I think it’s a wrap. No more new suckers to be found from “institutional demand”.
I find it hard to rely on the ledger data, since one user can have many wallets. Ideally we’d know something like the number of people who created a transaction in the past month, even if restricted to certain countries, and see whether that number actually grows. I suspect that in some countries it actually went down from the peak.
This is terrible news for BTC. Clearly, one fund alone doesnt have any impact at all but if more and more funds / institutionals add bitcoin to their asset allocation; this will kill the asset. Why?

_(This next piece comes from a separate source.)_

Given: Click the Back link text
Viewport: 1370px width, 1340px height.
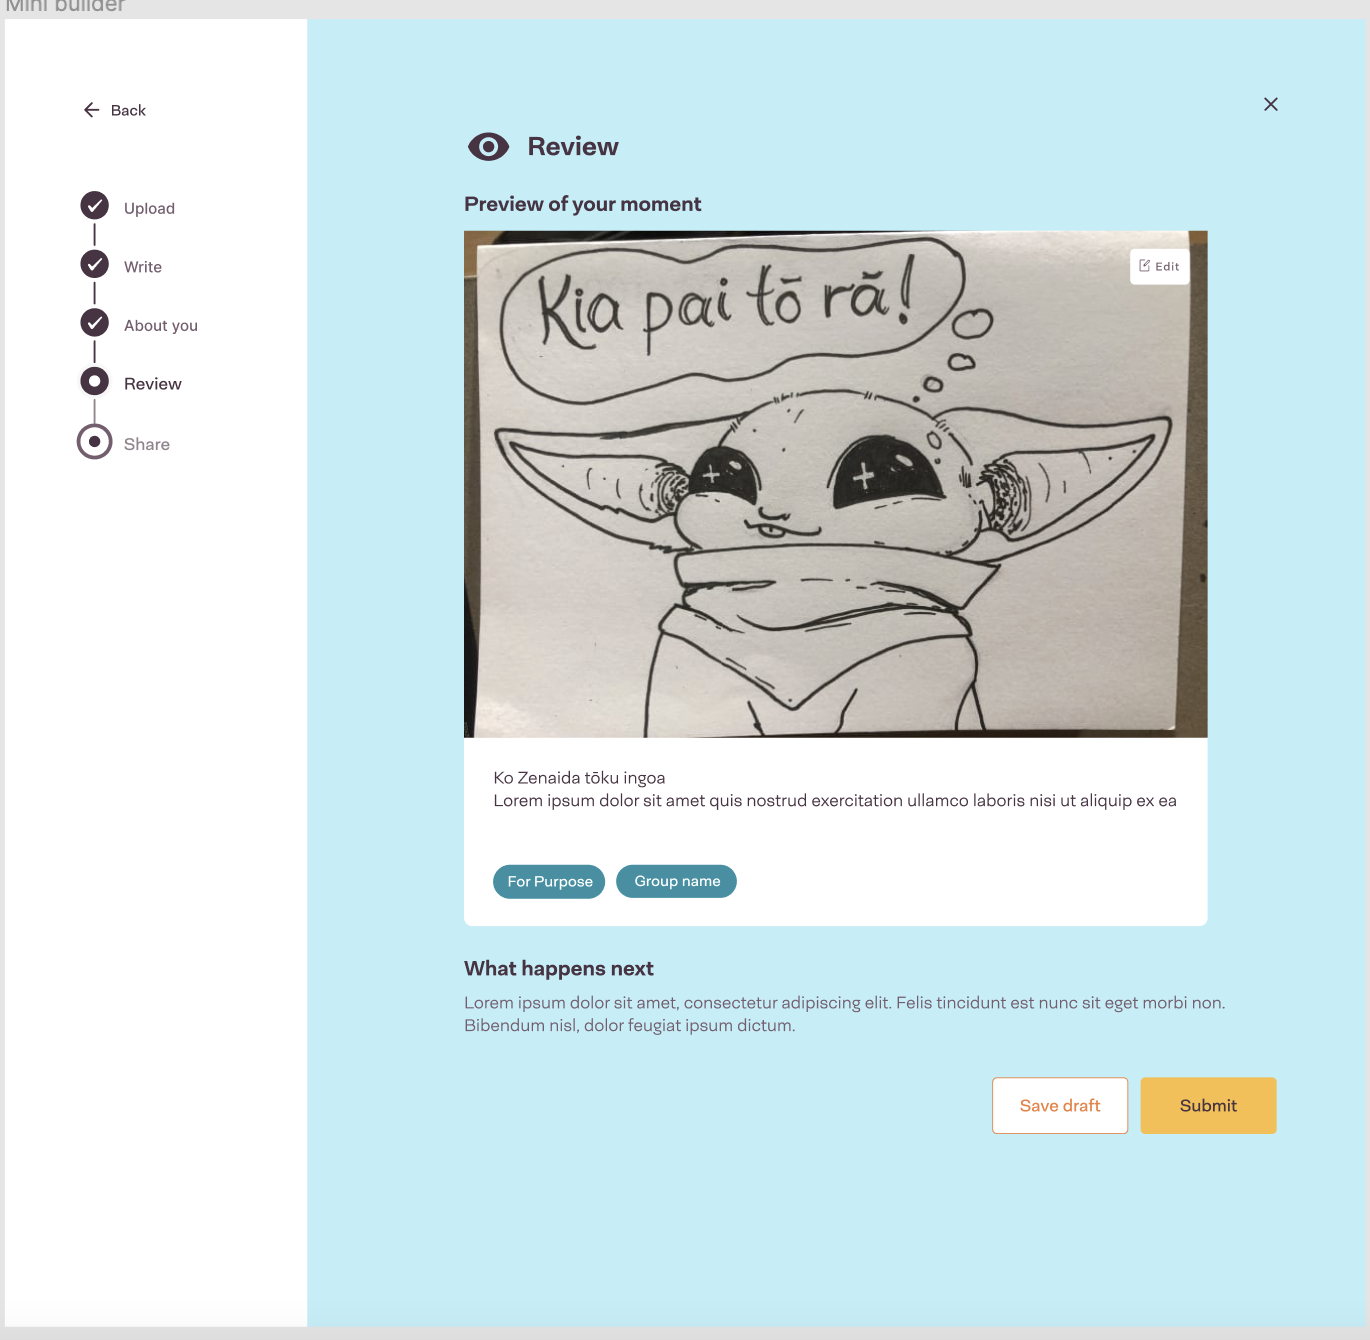Looking at the screenshot, I should click(x=128, y=111).
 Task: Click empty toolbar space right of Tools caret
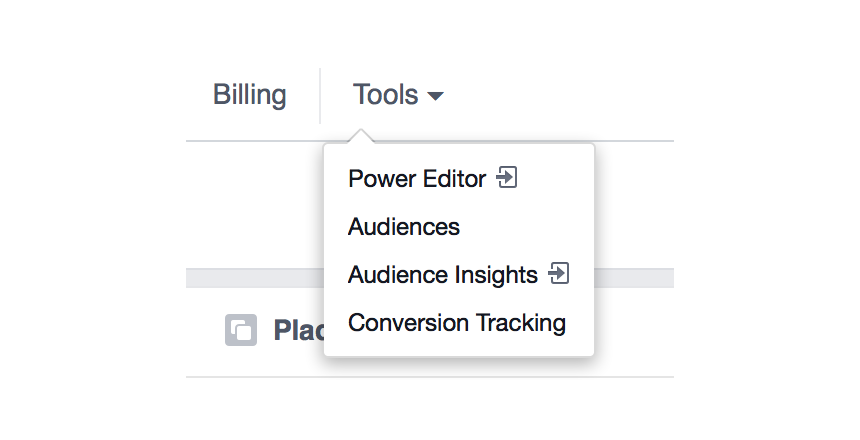point(560,95)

Static asset allocation is a strong driver that mutes volatility and return. If BTC goes up more than a balanced Portfolio, all these investors sell BTC to re-balance. Once a decent share of BTC was held in Balanced Portfolios; BTC may no longer go crazy. And once it (from a return point of view) turns as boring as shares - people will start to question why they added it to their asset allocation and sell. Or at least they don‘t rebalance BTC up again if lost vs. The Portfolio. This may push the asset further down until eventually, the entire asset becomes a return drag and disappears in meaninglessness. Wouldnt be the first asset to long term follow such cycle.
Conclusion: BTC is interesting as an asset UNTIL large Investors have added it to their Strategic Asset Allocation only. Once this happened, its a terrible Investment. Given that adoption is happening these days yet the BTC price remains static - I fear that this adoption will not deliver massive gains either. So its probably not even worth holding it short term, as a tactical investment.
Hmm, on one hand, a push to crypto market is not bad. On the other hand, a crash of stocks market is not what we need now. Oh, well, I still have 20 years to accumulate.
BTW I have just understood why sometimes crypto and stocks are correlated, sometimes not.
I am not a fan of Etherum but you never know so I have a small allocation, in May we expect the launch of the eth etf with yield from staking… (blackrock wants it and sec follows )
I see what you mean, but I guess that the point of being pseudo anonymous, you can’t tie wallets with people and so on. We also don’t have visibility on offchain transactions or layer 2, so it is quite complex. We have data by country but I don’t trust them.
Many indicators still give you a good idea on the health of the system, like number of nodes, transactions, volume, hash rate etc.
As an example, we have 57k transactions waiting in the mempool at the moment (quite high based on an average day), hash rate is going parabolic and volume is up +41% (!!!) in 24 hours.
So people in this forum calling it “soon to be dead” really don’t know what they are talking about
I think that’s the problem I have, I can’t really trust that these numbers reflect actual usage by the population at large. The crypto market is full of wash trades and similar practices, Tether is still standing even though it’s super shady, and it’s unclear what’s left if you remove that and focus on actual usage.